• [Task directions]: When the word "edit" shows up in a line of the data below, copy that whole line.

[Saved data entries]
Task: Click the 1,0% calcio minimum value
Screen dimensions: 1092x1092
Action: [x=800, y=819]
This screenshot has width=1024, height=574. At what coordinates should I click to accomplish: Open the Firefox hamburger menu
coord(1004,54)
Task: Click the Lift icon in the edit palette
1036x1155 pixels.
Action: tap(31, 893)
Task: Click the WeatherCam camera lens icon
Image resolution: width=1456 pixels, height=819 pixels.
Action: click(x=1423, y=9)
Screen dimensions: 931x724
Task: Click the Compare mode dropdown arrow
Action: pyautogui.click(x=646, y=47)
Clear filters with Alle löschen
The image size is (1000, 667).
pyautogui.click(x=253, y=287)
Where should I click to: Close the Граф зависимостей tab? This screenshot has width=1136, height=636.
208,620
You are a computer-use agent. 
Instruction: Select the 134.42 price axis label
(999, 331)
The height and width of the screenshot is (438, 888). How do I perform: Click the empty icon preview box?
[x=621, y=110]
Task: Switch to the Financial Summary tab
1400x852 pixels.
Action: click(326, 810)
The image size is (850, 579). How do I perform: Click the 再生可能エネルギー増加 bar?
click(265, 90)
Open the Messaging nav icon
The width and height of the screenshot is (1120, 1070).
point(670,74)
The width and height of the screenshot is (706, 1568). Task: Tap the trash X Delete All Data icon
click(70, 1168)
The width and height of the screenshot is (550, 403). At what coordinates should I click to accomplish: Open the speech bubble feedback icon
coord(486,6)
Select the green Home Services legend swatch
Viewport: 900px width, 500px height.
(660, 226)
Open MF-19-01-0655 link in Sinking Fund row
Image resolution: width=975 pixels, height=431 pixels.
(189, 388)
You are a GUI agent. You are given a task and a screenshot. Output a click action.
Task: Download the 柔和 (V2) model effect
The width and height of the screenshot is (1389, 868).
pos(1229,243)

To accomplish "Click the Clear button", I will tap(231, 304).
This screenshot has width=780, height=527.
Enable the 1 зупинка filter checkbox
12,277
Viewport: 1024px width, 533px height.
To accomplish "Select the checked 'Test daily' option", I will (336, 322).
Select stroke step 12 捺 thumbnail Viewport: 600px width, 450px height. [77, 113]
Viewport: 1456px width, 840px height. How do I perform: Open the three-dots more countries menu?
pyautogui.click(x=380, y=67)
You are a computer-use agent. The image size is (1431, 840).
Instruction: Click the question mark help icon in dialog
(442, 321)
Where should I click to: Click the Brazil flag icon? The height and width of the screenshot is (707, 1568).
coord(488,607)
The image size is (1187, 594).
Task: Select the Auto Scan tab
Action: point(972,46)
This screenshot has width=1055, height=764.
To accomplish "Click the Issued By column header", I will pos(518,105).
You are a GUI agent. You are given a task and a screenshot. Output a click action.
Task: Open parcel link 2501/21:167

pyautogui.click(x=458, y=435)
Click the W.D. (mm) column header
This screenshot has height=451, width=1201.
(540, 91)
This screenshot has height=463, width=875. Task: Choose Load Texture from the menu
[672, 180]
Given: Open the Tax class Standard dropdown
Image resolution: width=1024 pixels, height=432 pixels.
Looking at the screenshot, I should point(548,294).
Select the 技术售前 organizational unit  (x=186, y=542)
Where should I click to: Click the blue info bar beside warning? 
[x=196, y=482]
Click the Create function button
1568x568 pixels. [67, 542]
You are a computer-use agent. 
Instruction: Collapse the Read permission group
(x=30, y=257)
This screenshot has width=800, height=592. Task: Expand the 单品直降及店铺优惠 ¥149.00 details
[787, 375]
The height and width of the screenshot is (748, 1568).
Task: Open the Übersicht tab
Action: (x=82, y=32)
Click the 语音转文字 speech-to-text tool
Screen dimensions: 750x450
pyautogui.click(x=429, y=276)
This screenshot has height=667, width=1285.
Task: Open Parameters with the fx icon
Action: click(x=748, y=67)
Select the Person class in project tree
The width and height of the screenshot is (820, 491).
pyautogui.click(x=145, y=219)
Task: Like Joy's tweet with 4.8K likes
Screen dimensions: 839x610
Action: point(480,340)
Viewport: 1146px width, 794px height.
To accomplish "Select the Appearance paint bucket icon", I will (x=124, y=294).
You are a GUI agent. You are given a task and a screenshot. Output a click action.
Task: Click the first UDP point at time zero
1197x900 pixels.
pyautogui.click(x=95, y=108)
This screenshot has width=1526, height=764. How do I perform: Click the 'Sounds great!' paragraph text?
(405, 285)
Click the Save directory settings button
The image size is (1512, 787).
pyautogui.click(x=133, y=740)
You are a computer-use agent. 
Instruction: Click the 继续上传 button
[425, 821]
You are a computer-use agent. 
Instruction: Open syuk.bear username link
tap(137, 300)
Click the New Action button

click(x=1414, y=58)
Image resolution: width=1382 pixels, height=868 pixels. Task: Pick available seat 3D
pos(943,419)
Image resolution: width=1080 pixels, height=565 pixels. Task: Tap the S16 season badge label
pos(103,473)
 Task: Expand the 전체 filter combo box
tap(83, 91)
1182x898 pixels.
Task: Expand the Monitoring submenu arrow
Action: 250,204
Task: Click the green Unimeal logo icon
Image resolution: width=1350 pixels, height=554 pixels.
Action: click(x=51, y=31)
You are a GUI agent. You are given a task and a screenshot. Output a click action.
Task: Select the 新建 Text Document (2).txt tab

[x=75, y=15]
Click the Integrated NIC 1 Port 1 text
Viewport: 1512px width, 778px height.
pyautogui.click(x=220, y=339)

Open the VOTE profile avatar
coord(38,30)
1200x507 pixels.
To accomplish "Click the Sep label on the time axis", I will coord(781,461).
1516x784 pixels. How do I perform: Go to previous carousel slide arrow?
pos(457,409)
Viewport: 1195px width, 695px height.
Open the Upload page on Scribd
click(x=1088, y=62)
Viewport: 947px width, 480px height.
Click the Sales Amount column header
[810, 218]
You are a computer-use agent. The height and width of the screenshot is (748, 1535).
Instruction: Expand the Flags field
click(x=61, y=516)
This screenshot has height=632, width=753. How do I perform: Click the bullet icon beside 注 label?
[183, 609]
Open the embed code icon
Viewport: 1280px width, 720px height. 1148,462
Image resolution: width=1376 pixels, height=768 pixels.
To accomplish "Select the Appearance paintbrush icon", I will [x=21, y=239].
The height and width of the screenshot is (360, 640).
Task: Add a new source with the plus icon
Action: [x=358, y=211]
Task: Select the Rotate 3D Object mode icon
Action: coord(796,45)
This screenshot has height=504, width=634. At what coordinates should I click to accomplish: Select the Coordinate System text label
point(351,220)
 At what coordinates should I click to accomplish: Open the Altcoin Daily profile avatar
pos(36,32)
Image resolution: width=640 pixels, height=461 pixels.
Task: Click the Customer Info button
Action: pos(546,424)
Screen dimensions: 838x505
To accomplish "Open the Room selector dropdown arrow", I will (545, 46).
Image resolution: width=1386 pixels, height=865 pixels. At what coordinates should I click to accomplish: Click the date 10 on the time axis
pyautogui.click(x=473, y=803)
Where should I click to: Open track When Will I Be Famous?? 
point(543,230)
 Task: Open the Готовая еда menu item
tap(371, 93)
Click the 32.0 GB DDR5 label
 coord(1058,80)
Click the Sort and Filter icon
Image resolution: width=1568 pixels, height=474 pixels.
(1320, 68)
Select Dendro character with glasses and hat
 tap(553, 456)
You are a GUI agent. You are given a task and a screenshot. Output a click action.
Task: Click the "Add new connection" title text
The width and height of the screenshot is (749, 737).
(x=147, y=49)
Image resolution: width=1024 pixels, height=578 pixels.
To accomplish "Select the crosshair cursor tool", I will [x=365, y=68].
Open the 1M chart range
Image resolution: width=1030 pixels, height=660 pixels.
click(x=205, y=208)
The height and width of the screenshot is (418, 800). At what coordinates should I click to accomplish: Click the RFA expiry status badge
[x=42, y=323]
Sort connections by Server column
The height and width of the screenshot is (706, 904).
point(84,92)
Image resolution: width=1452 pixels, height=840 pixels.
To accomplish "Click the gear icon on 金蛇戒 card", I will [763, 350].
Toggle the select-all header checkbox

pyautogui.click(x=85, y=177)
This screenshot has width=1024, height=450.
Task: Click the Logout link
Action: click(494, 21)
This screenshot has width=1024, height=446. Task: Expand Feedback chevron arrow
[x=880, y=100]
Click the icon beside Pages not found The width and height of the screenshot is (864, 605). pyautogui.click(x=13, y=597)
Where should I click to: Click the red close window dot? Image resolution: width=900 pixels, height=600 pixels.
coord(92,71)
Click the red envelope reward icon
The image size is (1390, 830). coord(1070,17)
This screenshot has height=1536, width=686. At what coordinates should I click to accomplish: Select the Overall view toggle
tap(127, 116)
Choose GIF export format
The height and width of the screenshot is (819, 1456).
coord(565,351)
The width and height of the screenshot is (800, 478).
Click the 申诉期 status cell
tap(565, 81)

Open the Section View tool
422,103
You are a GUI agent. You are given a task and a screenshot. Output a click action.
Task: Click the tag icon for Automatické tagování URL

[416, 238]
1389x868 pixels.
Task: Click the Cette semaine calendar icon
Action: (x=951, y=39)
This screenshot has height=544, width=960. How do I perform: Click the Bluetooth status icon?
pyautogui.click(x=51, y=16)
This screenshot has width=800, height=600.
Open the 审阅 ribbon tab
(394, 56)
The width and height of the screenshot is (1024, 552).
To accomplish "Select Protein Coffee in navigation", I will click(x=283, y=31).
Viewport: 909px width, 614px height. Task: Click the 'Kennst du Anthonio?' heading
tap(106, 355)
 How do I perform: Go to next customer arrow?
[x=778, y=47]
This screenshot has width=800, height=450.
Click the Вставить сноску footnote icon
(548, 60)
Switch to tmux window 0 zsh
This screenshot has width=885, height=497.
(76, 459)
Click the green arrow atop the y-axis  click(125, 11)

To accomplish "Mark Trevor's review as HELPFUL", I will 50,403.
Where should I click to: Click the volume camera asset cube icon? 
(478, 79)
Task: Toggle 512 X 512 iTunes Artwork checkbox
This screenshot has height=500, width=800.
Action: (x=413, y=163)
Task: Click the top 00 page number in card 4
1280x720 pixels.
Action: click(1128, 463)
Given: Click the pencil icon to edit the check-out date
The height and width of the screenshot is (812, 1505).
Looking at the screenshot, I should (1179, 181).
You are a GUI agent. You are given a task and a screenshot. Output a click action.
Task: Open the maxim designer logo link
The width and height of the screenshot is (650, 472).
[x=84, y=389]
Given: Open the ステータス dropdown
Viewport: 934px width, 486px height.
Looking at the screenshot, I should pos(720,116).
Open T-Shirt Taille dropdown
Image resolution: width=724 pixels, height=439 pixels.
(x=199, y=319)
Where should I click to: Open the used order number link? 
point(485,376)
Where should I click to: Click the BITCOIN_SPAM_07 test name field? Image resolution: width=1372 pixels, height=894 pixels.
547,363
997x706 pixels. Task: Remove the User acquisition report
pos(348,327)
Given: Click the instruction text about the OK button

• [The completed task]:
Task: Click the Lift icon in the edit palette
Given: Click the pencil icon to edit the check-out date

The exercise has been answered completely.